Herzenberg also stresses that no reliable estimate exists for the up-front revenue the state would receive if its 644 liquor stores were privatized.         

The bill that Rep. Mike Turzai introduced last year would have created a new tax and fee structure.  It would have started by nixing the Pennsylvania Liquor Control Board’s 30% markup and the 18% Johnstown Flood Tax.  His plan called for a new “gallonage tax” instead.  Full details of this year’s proposal aren’t yet available, but Turzai does have two new developments working in his favor: 1) his caucus is now in the majority, and 2) new Governor Tom Corbett does not believe the state should be in the business of selling liquor and wine. 

The Pennsylvania Liquor Control Board wouldn’t be completely out of the picture, if wine & spirits stores were privatized.  “We have an obligation to regulate and tax, but we don’t have to own and operate,” Turzai said in an interview with Radio PA this spring.  Meanwhile, the PLCB reported record sales for the fiscal year that ended on June 30th.  Nearly $2-billion dollars in sales brought in nearly $500-million dollars worth of tax revenue and profit transfers for the state.
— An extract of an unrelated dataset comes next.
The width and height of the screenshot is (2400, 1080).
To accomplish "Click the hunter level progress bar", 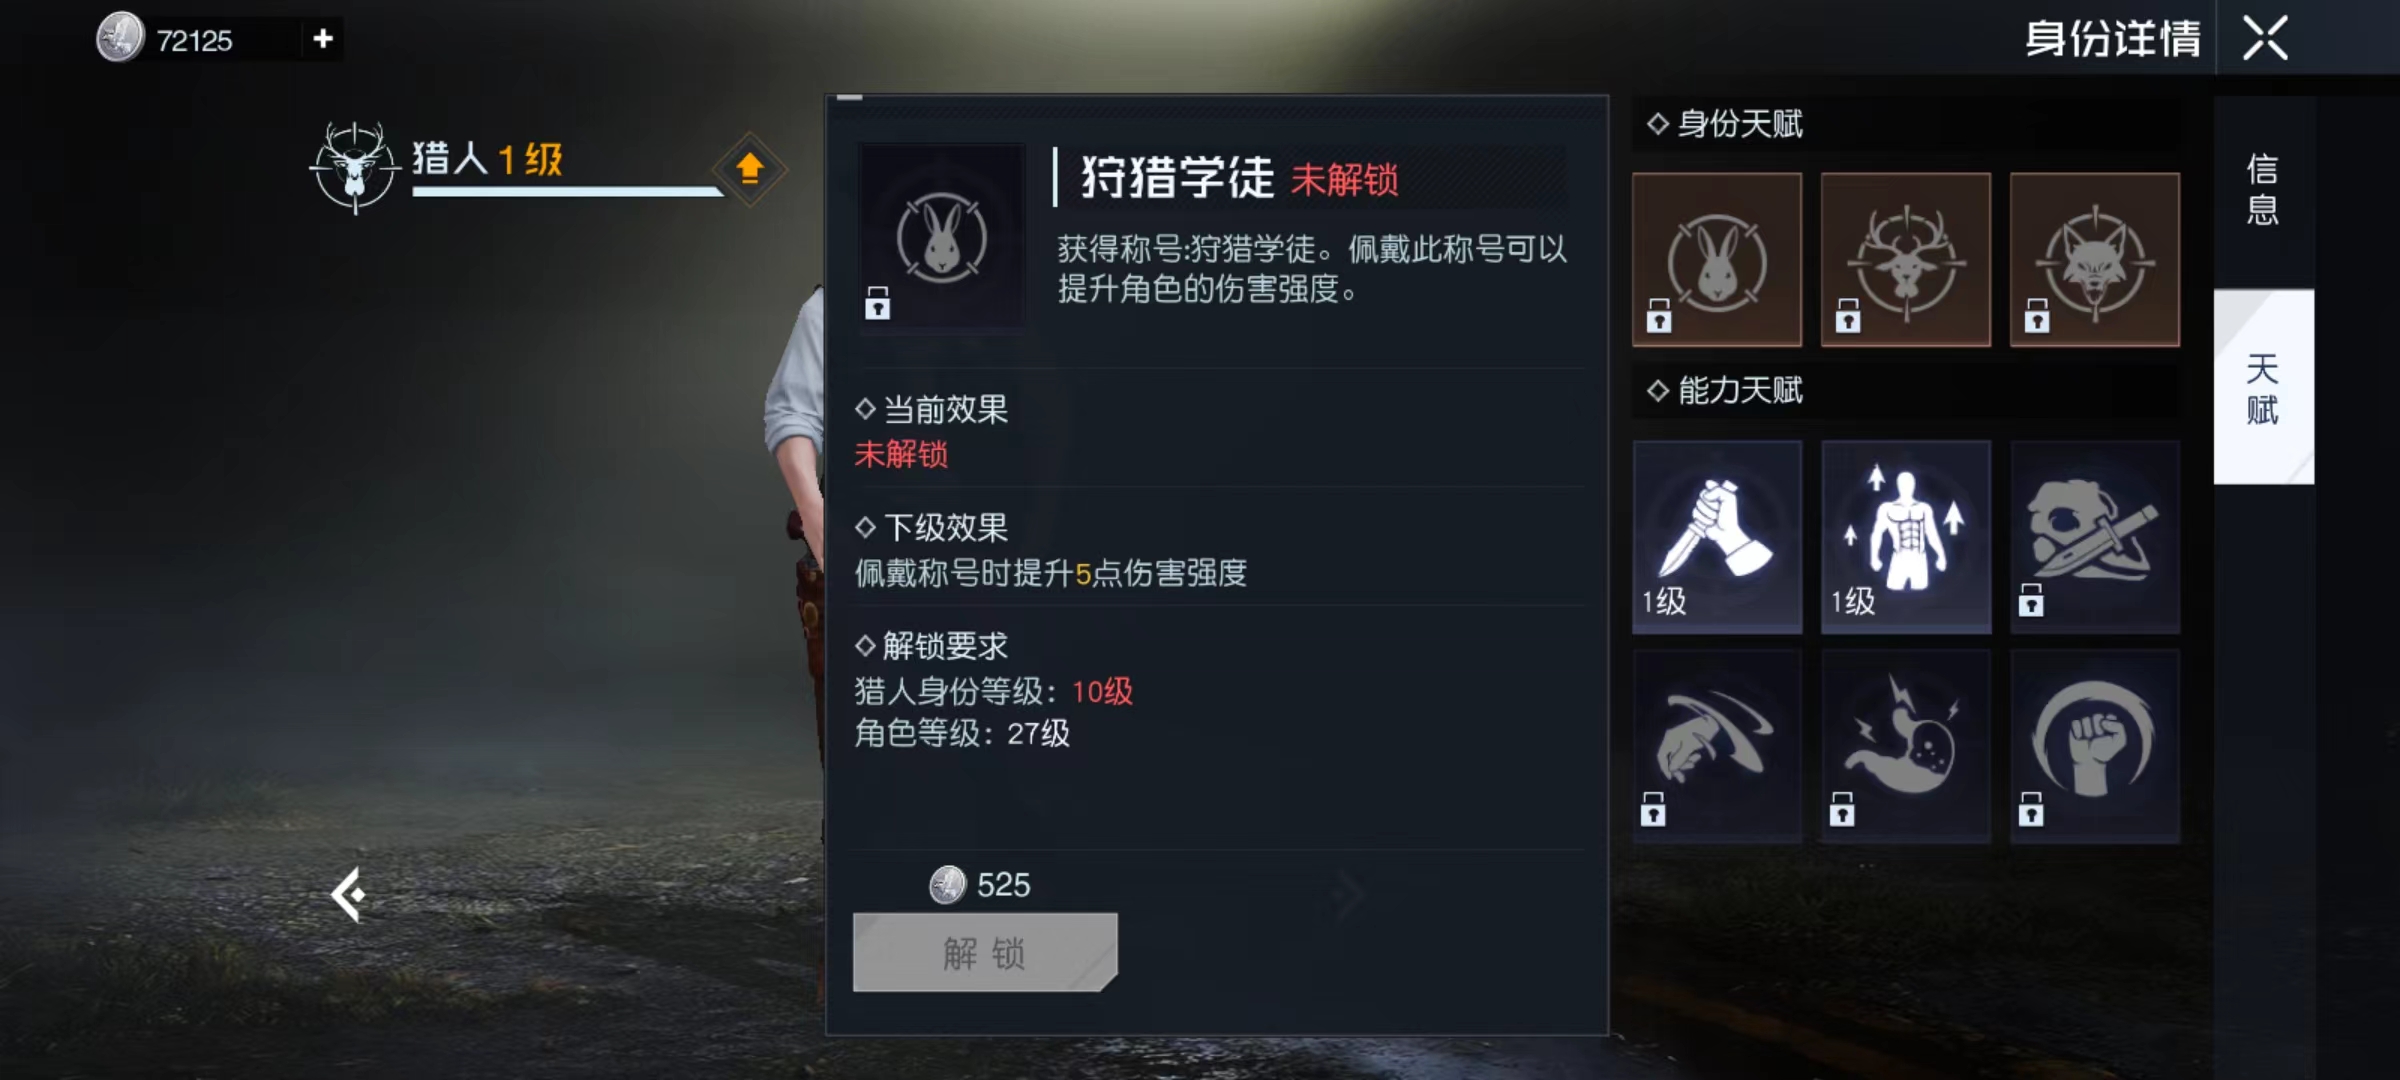I will (567, 191).
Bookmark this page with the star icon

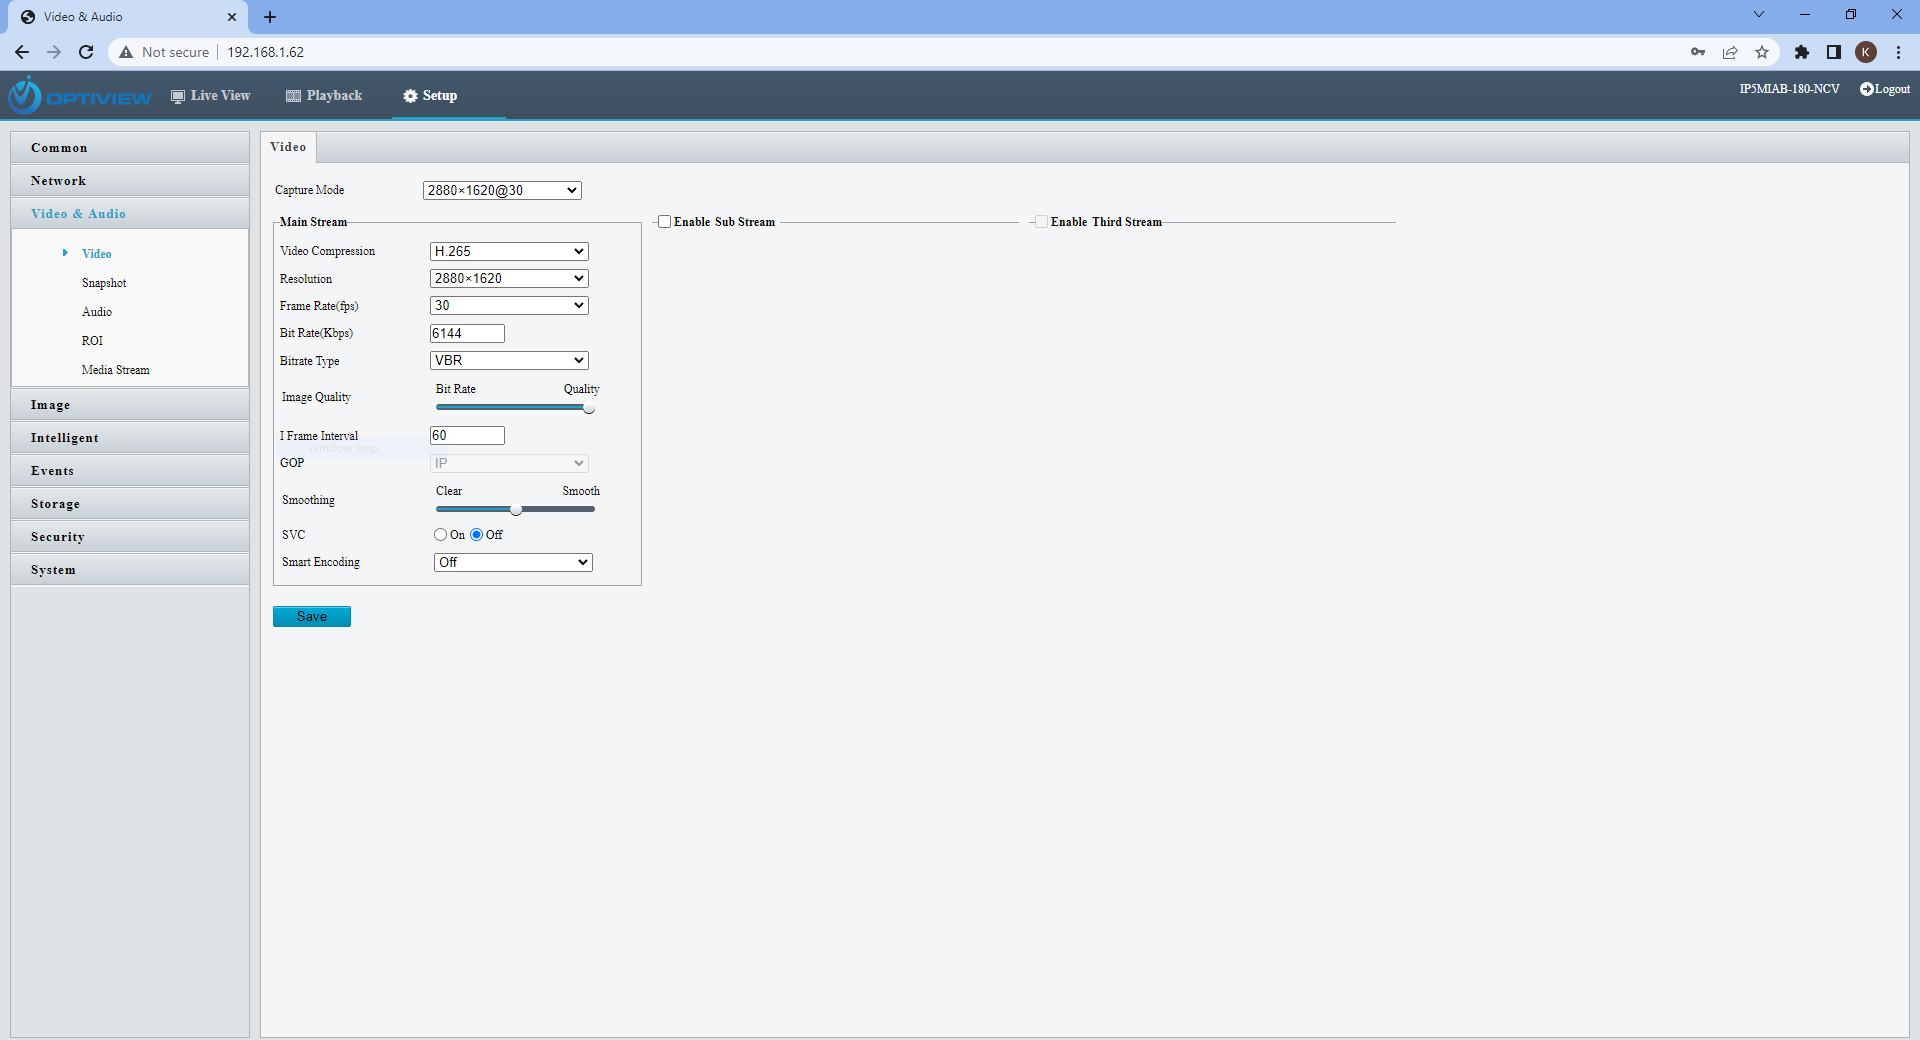coord(1762,52)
PLCB Holds the Line on Prices Again

The Pennsylvania Liquor Control Board will hold the line on prices this summer.  The board has rejected more than 400 price increases requested by its suppliers. Chairman Patrick J. Stapleton says it was just not a good time to raise prices on consumers, who have already been facing higher prices at the supermarket and gas pump.  

Stapleton says that after looking at the numbers and the buying patterns of Pennsylvanians, it was clear that consumers could not sustain any price increases at this time. He says customers are continuing to “buy down”, picking up cheaper items. 

Stapleton says maintaining current shelf prices ensures people can enjoy their favorite wine or spirit without sacrificing the family budget.

Stapleton says the board  also gave consideration to its licensees, such as restaurants and other establishments, who are just finally starting to pull out of the recession.     

Stapleton says the board will take another look at the issue in three months, because price requests are usually submitted quarterly. The PLCB had earlier implemented a moratorium in November, while also maintaining its own operational costs.